Optical simulations: FEM (COMSOL v5.5) eigenmode simulations characterized the DLSPP waveguide at 6.26 µm (1597 cm−1) and 6.17 µm (1620 cm−1). SiN refractive index was measured by mid-IR ellipsometry. Propagation lengths, effective indices, and losses were computed in air and assessed qualitatively in D2O and D2O+BSA via 2D top-view and longitudinal sections to evaluate confinement, coupling, and sensitivity to the surrounding medium.
Concentration series (submersion configuration): A 50 ml BSA in D2O stock (150 mg ml−1) was incrementally pumped (peristaltic pump) into a 30 ml D2O beaker while the QCLD sensor was submerged to continuously monitor concentration at 1597 cm−1 (QCD read by a 350 MHz oscilloscope). Temperature was tracked via a neighboring QCL biased at 0.5 mA (resistance-based probe) and a submerged Pt100. Baseline references in pure D2O preceded each BSA run. Absorbance vs concentration (A–c) calibration was constructed and compared to single-reflection ATR-FTIR references; effective path length (deff) was obtained by comparing slopes using Beer–Lambert law (deff,ATR = 0.838 µm at 1597 cm−1, ε from literature). LOD was evaluated from time-series noise (std over multiple 11 s intervals) and the low-concentration calibration slope (0–25 mg ml−1).
Thermal denaturation in a microfluidic cell: A custom 60 µl aluminum cell was mounted on the chip. BSA in D2O solutions at 20, 40, and 60 mg ml−1 were heated from room temperature to 90 °C, then cooled rapidly by passing through a 20 °C DI-H2O bath before entering the cell, ensuring measurement at 21 °C. Flow rate was 1 ml min−1. The QCL at 1620 cm−1 was pulsed (100 ns, 5 kHz) and the QCD signal was recorded (350 MHz oscilloscope). Crosstalk correction was applied using the expected absorbance ratio between 1620 and 1597 cm−1; a crosstalk of ~6 mV was determined. Sigmoidal Boltzmann fits were used to extract transition temperatures (x0), slopes (dx), and to compare normalized denaturation curves across concentrations.
Water submersion test: The sensor was operated while fully submerged in DI-H2O for ~1 minute to confirm operational robustness in highly absorbing matrices. Detector signal trends with small temperature changes (~0.1 °C) were recorded, indicating stability and enabling crosstalk estimation in fully absorbing conditions.
ATR-FTIR reference: FTIR spectra (Bruker Tensor 37, Platinum diamond ATR, single reflection) were acquired at 4 cm−1 resolution with 26 scans (≈60 s), using advanced ATR correction and OPUS 8.1 software.

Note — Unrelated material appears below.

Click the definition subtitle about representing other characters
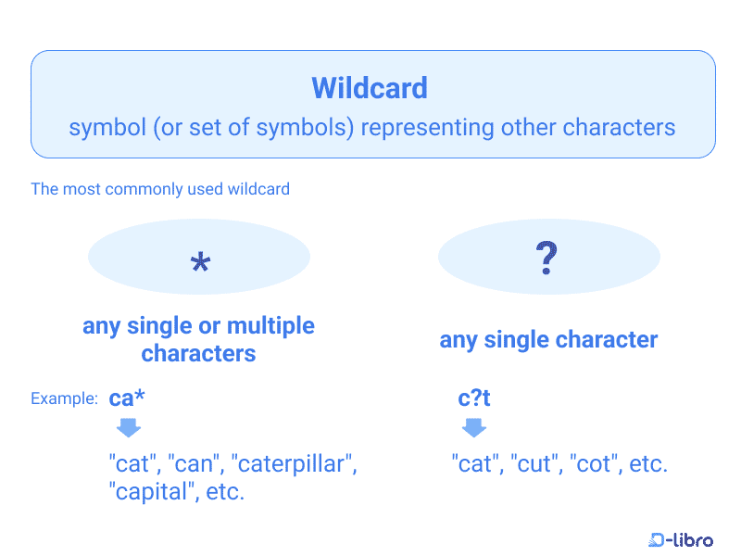The height and width of the screenshot is (556, 741). point(372,128)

Quantitative measurements used 30 µl BSA in D2O (1–50 mg ml−1). LOD was calculated as 3·RMS noise / slope at 1597 cm−1. All spectra were recorded at 25 °C after dry-air purging.
Key Findings
- Fully integrated mid-IR QCLD lab-on-a-chip enabling real-time, in situ liquid-phase measurements with microliter sample volumes.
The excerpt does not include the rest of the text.